-- START Text block --

RES — TFW-38: Quality Enforcement (Iteration 2)¶

Date: 2026-04-14 Author: Researcher Status: 🔬 RES — Complete Parent HL: HL-TFW-38 Predecessor: RES iteration 1 Mode: Pipeline

Research Context¶

Iteration 2 explores the user's direction that review should be structured with domain-specific stages (like research has gather/extract/challenge), not a single-pass checklist. Resolves all open threads from iteration 1: staged review design, mode system, workflow classification, and diagram indexing format.

Decisions¶

#	Decision	Rationale
D6	4-stage review flow: Comprehend → Verify → Assess → Synthesize	ISO verification/validation model mapped to TFW. Natural stages already appear in the best REVIEW files (HD PhaseF, TFW-19, TFW-36). Each stage has a distinct cognitive mindset: passive understanding → active audit → analytical judgment → decision-making.
D7	3 review modes: `code`, `prose`, `spec`	Current 9-point checklist is 44% code-specific. Steps-framework is 60% non-code tasks. Mode describes output type, not domain. Configures Assess-stage checklist items. Same selection pattern as research modes (focused/deep).

-- END Text block --

#### Set tasks
A. Transcribe the TFW-38 research note word for word, starting at the words "Research Context¶" and ending after "judgment → decision-making.".
B. According to the TFW-38 research note, why were three review modes introduced instead of keeping the current checklist? Answer in one to three sentences.
C. Write the next part of the TFW-38 research note, picking up after its last sentence.
The listing below was taken from a different source than the TFW-38 research note.

-- START Collected material --

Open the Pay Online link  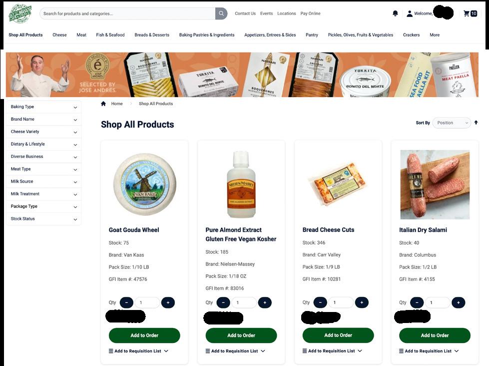[x=310, y=14]
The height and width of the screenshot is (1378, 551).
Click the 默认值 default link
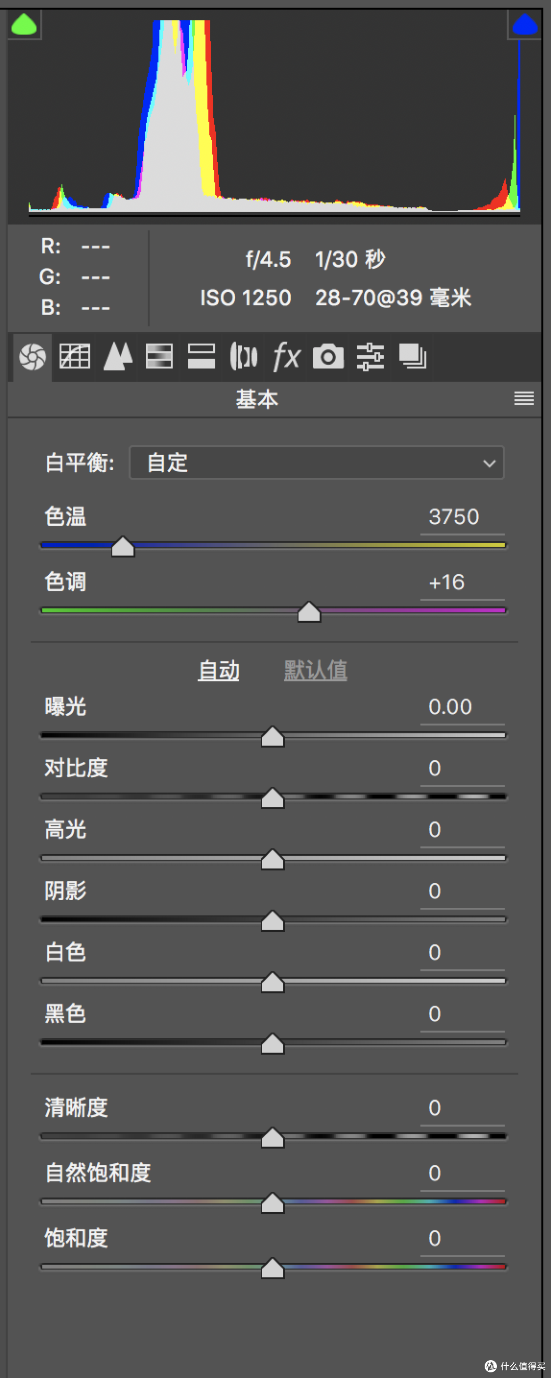click(x=315, y=670)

-- END Collected material --

#### Responses by task
A.
Research Context¶

Iteration 2 explores the user's direction that review should be structured with domain-specific stages (like research has gather/extract/challenge), not a single-pass checklist. Resolves all open threads from iteration 1: staged review design, mode system, workflow classification, and diagram indexing format.

Decisions¶

#	Decision	Rationale
D6	4-stage review flow: Comprehend → Verify → Assess → Synthesize	ISO verification/validation model mapped to TFW. Natural stages already appear in the best REVIEW files (HD PhaseF, TFW-19, TFW-36). Each stage has a distinct cognitive mindset: passive understanding → active audit → analytical judgment → decision-making.

B. The current 9-point checklist is 44% code-specific, while 60% of the steps-framework's tasks are not code. The three modes (`code`, `prose`, `spec`) describe the output type and configure the Assess-stage checklist items. They follow the same selection pattern as the research modes.

C.
D8	Stages are sections in REVIEW artifact, not separate files	Review is single-pass (no OODA loops). Creating stage files would add overhead for no value. ONB proves sections-in-one-file CAN enforce cognitive transitions if workflow describes mindset per section. Key difference from research: stages flow sequentially without WAIT gates.
D9	REVIEW template must restructure to match 4-stage flow	Iteration 1 root cause: template-workflow disconnect causes skipping. Template and workflow MUST change together. New template: §1 Comprehend → §2 Verify → §3 Assess → §4 Verdict → §5 Tech Debt → §6 Traces → §7 Fact Candidates.
D10	Diagram collection = indexing in KNOWLEDGE.md §2, not copying	Confirmed from iteration 1 D3. Format: table with Description, Location (RF/RES path + section), Type (mermaid/ASCII), Date. Collection triggered in docs.md after APPROVE.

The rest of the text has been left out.